TEXT UNDER STUDY
[Bf-committers] smoothing-relaxation report

raulf at info.upr.edu.cu raulf at info.upr.edu.cu
Mon Dec 27 23:03:49 CET 2010


Hi all :)

 This end of the year /new year will be full of surprises and good news
... I hope that. ;)

  Regarding Unlimited clay I have very good news and also a new surprise
development in particles simulation field ... but sorry, you will have
to wait a bit more for that ;) I have a very low bandwith and in order
to upload a new video I have to do wonders to shrink and split it in
dozens of parts and send it by email to my friend Lapinou ... so new
videos are staking here :(

 Is now the turn of the test smoothing/relaxation algorithm I have being
developing last week:

Blender currently have implemented three smoothing/relaxation algorithms
(not counting the subdivission surfaces because it changes topology but
the output of that algorithm is also a smooth surface) the smooth vertex
editmesh tool, the relax addon and the UV Minimize stretch tool.

 I want to point out that there´s not the ideal relaxation algorithm valid
for every object, every relaxation scheme has advantages and
disadvantages over others and are more or less suited for the task.

 The smooth vert algorithm is an all around average solution, is called
laplacian relaxation in the field and while is a very stable method it
suffer from an exesive shrinkage effects of the shapes.
 The relax addon try to solve the shrinkage issue and is very good on
that, but is somehow slower since is based on shrinkwrap and laplacian
smoothing.

 the UV minimize stretch tool perform a different relaxation: is based on
smoothing angles, not edges, and while is very useful for many cases, is
not valid for others (see my test video).

 Currently I have implemented four algorithms more (eventually I will only
stay with two of them only)

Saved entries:
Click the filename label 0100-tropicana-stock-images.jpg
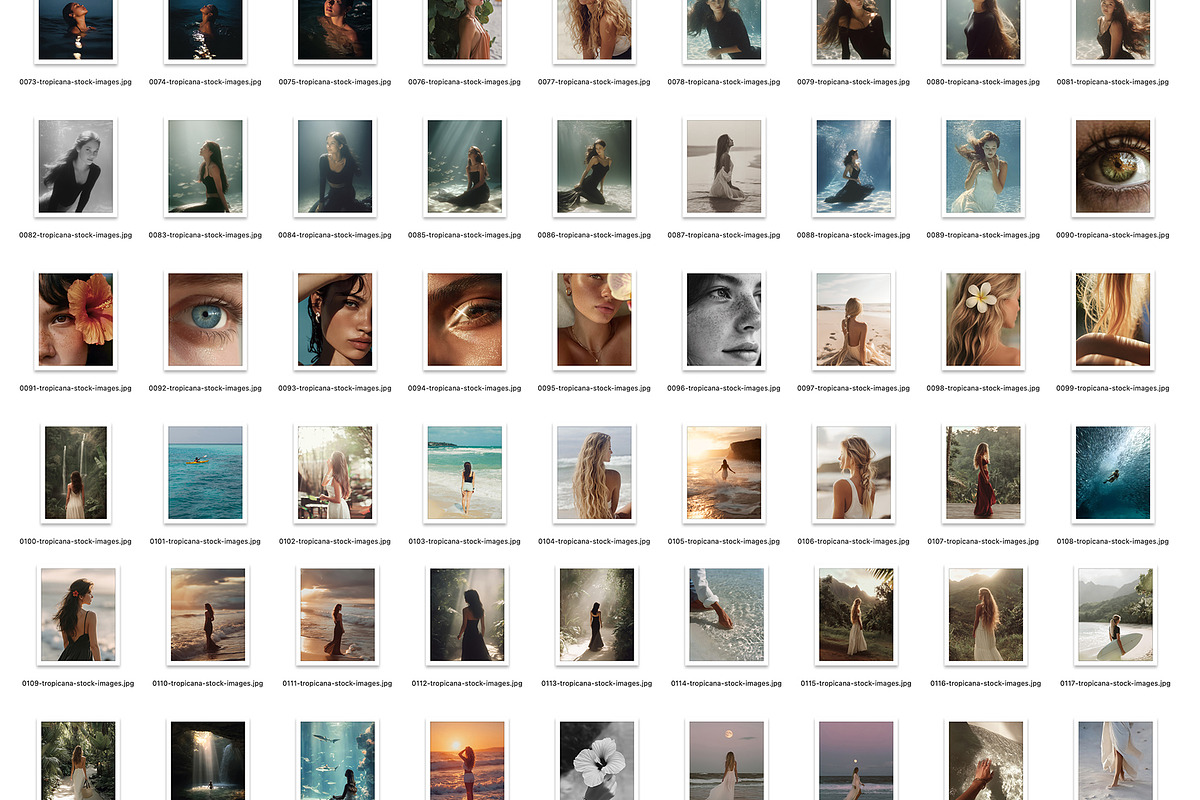Viewport: 1200px width, 800px height. point(76,541)
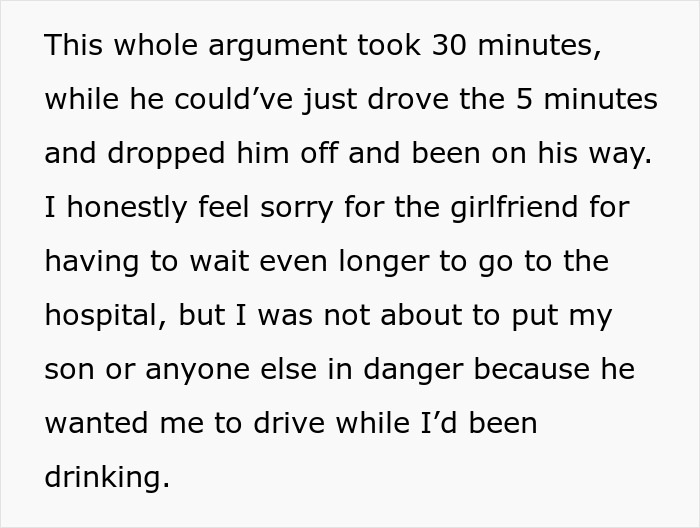Click the phrase "on his way"
700x528 pixels.
pos(590,154)
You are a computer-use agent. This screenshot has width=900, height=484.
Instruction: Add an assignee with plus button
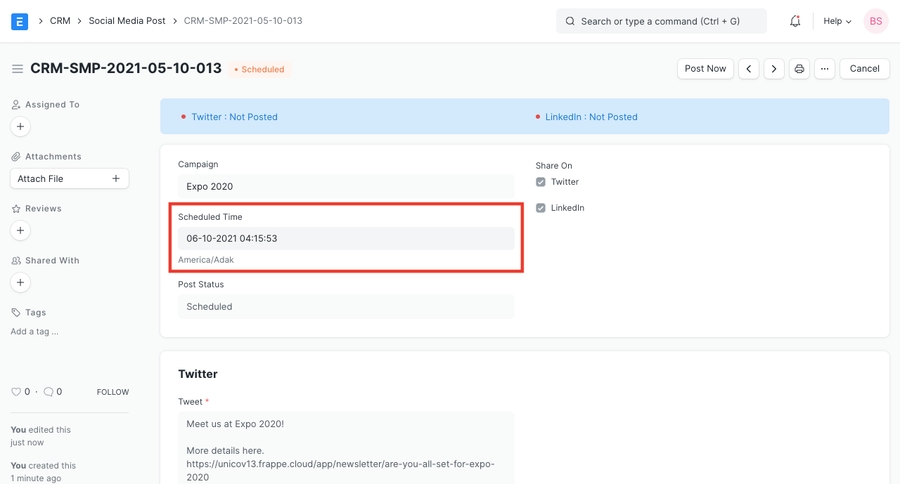[20, 127]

WHAT YOU NEED TO DO
**a.** Do these statements agree with the post on smoothing/relaxation algorithms? For each, answer yes or no and quote the exact words of the post that decide it. (i) Blender currently has three smoothing/relaxation algorithms implemented. (ii) The relax addon runs faster than the other methods. (iii) The UV Minimize stretch tool is based on smoothing edges.
**b.** Continue the post on smoothing/relaxation algorithms from the point where it stops.
You won't need any of the items to do this work.

REPLIES
**a.**
(i) Yes: "Blender currently have implemented three smoothing/relaxation algorithms"
(ii) No: "is somehow slower since is based on shrinkwrap and laplacian smoothing"
(iii) No: "is based on smoothing angles, not edges"

**b.**
 1) edge - spring relaxation: it acts push/pulling verts of the mesh based
on elastic forces , very good on retaining original shape much with no
shrinkage, is very similar to other cases but have some ill outputs.

 2) revised ideal length relaxation: is very similar to the spring
relaxation and acts in a similar fashion, without many of the ill cases
that affect the former.

 3) revised laplacian relaxation: this one, since is based on the original
laplacian, is an all around good average solution but with zero shrinkage
and much more faster/cheaper than the relaxation addon since don´t have
to perform shrinkwrap evaluations.

 4) HC - relaxation: taken from the paper "Improved Laplacian Smoothing of
Noisy Surface Meshes" this one again is based on the lalacian relaxation
with a shrinkage component but very small and needed in the
reconstruction cases, this algorithm is very good on smoothing and shape
retaining at the same time.

 all the previous algorithms has boundary/open mesh detection to avoid
shape deformation but again that is an optional user feature. In general,
every smoothing algorithm perform a tradeoff between smoothing and shape
retention: the more shape maintain the less smooth and vice versa, the
first three are aimed to shape retention, while the fourth is aimed in
the middle, to retain shape and to smooth at the same time.

 I have made a new video test, this time with a wider batery tests and all
the smoothing algoritms, since I haven´t implemented yet for UV I
replicate a mesh with a Suzanne´s UV to get an idea of how it may work.
please be a little patient since this may take me very long to upload.